Businesses will have realised that working from home is not only practical, but an improvement in many cases, which has all sorts of implications. Teleconferencing works to replace many face to face business meetings - bye bye perhaps 30-50% of business flights. Think what this means for airlines.
And I suspect that people are going to be a lot more wary about stepping onto cruise ships in the future - if there are any still in business!
(Talking of cruise ships, my brother passed on today a gem reported from the Caribbean - a cruise ship was travelling very slowly just outside Venezuelan territorial waters, obviously in no hurry to get somewhere that charged port fees. It was accosted by a Venezuelan destroyer, which ordered it into port. The cruise ship ignored this, and also ignored a warning shot fired across its bows. The destroyer then attempted to push the ship's bow round towards port, but the far larger ship maintained course, presumably using their bow thruster to resist the forced turn. The destroyer, dragged sideways, capsized and sank. No word on whether they picked up survivors.)
John
JDNSW
1986 110 County 3.9 diesel
1970 2a 109 2.25 petrol
Well, the next time some jingoist or tabloid journalist starts carrying on about how Australians are the best people in the world and mateship is our special ingredient we'll know that's not the case - punch ups over toilet paper, hoarding, gloating about getting in first, abuse of chemists, abuse of supermarket workers, abuse of Bunnings staff, thefts of masks and other PPE from hospitals, breaches of sensible restrictions to limit the spread, traffic jams outside brothels during stage 3 restrictions, scores of people breaching quarantine just because it suits them to do so ..... do I need to go on?
As GreyGhost says, you'd think that this pandemic would lead to an era of appreciation for simple things like being able to take a holiday and the value of community but, like AK83, my feeling is that most Australians have gone so far down the path of materialism and selfishness and borrowing to buy status symbols that when this is all over they'll just pick up where they left off. In fact, given the numbers who went down the South coast last weekend, there just seems to be a fundamental inability to act in a way that's appropriate or pays any attention to anything other than their own selfish needs. As Morrison said, who the hell were the 16,000 who went overseas after the restrictions started?

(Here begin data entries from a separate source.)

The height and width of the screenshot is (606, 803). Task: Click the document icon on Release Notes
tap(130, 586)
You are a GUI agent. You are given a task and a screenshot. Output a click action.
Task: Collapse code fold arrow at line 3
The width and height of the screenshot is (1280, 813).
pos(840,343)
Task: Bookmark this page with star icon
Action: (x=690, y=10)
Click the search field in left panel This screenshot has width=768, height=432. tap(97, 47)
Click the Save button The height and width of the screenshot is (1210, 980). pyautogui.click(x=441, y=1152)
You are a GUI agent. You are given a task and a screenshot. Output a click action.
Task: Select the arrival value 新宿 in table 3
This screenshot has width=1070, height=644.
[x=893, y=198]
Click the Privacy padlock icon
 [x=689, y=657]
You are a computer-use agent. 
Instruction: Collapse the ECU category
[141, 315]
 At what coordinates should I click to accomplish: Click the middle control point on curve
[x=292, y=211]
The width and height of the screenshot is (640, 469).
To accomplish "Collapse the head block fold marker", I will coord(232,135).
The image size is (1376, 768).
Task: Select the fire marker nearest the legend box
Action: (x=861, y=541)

I had coffee with a friend from school a couple of weeks ago before the restrictions started. She and her husband are both very successful in their chosen fields and have made a lot of money, enough to be able to retire in their 50s if they wanted to. They live in a nice suburb but as she said given their combined income they could've afforded a much flasher house - and she said that they were continually being asked why they hadn't spent the maximum that they could. We get a similar attitude because we chose to buy a modest house within our means in a daggy neighbourhood rather than spend the maximum of what the banks would lend us in a more prestigious suburb. Ditto for a lot of our friends - modest houses and second-hand cars. But that's not the Australian way these days, most of the population wants flash cars and houses and they've borrowed to the hilt to do it. And then have the gall to look down on anyone who hasn't gone into hock to obtain status symbols.